Last time I discussed how I am currently using pipeline state monitoring to minimize the number of API calls that are submitted to the Direct3D runtime/driver. Some of you were wondering if this is a worthwhile thing to try out, and were interested in some empirical test results to see what the difference is. Hieroglyph 3 has quite a number of different rendering techniques available to it in the various sample programs, so I went to work trying out a few different samples - both with and without pipeline state monitoring.

The results were a little bit surprising to me. It turns out that for all of the samples which are GPU limited, there is a statistically insignificant difference between the two - so regardless of the number of API calls, the GPU was the one slowing things down. This makes sense, and should be another point of evidence that trying to optimize before you need to is not a good thing.

However, for the CPU limited samples there is a different story to tell. In particular, the MirrorMirror sample stands out. For those of you who aren't familiar, the sample was designed to highlight the multi-threading capabilities of D3D11 by performing many simple rendering tasks. This is accomplished by building a scene with lots of boxes floating around three reflective spheres in the middle. The spheres perform dual paraboloid environment mapping, which effectively amplifies the amount of geometry to be rendered since they have to generate their paraboloid maps every frame. Here is a screenshot of the sample to illustrate the concept:

Attached Image

This exercises the API call mechanism quite a bit, since the GPU isn't really that busy and there are many draw calls to perform (each box is drawn separately instead of using instance for this reason). It had shown a nice performance delta between single and multi-threaded rendering, but it also serves as a nice example for the pipeline state monitoring too. The results really speak for themselves. The chart below shows two traces of the frame time for running the identical scene both with and without the state monitoring being used to prevent unneeded API calls. Here, less is more since it means it takes less time to render each frame.

Attached Image

As you can see, the frame time is significantly lower for the trace using the state monitoring. So to interpret these results, we have to think about what is being done here. The sample is specifically designed to be an example of heavy CPU usage relative to the GPU usage. You can consider this the "CPU-Extreme" side of the spectrum. On the other hand, GPU bound samples show no difference in frame time - so we can call this the "GPU-Extreme" side of the spectrum.

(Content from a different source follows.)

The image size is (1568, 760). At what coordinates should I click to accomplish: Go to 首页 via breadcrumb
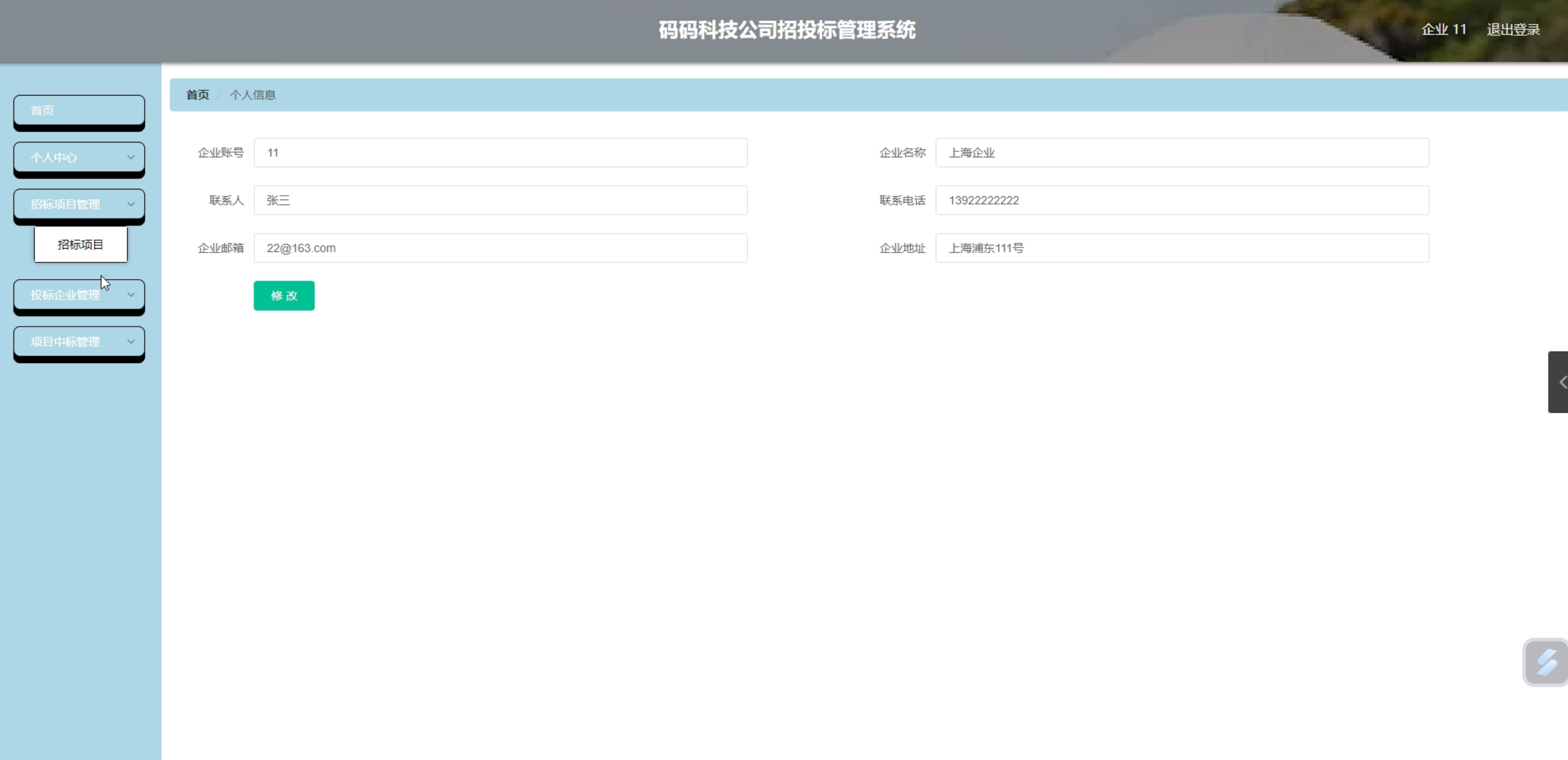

Most rendering situations will probably fall somewhere in between these two situations. So if you are very GPU heavy, this probably doesn't make too much difference. However, once the next generation of GPUs come out, you can easily have a totally different situation and become CPU bound. I think Yogi Beara once said - "it isn't a problem until its a problem."

So overall, in my opinion it is worthwhile to spend the time and implement a state monitoring system. This also has other benefits, such as the fact that you will have a system that makes it easy to log all of your actual API calls vs. requested ones - which may become a handy thing if your favorite graphics API monitoring tools ever become unavailable... (yes, you know what I mean!). So get to it, get a copy of the Hieroglyph code base, grab the pipeline state monitoring classes and hack them up into your engine's format!

Mar 29 2013 05:37 PM
It's really a pity the debug layer doesn't report them like in D3D9. At least I think so: I dabbled a bit with the info queue without success. Thanks for sharing, I hope I can use this one day, even if I don't use C++.

yes, you know what I mean!

E.g. a specific Windows update killing PIX ? I'm glad I was warned by that thread then. I've turned automatic updates off some time ago and that very update is currently blocked. Never touch a running system.

Edit: Oh, yeah by the way: great book. I never told you that. Let the other authors know, too.
Mar 31 2013 09:11 AM

Thanks for the comment on the book - its always great to hear feedback, especially the good kind :)  I'll let the others know too.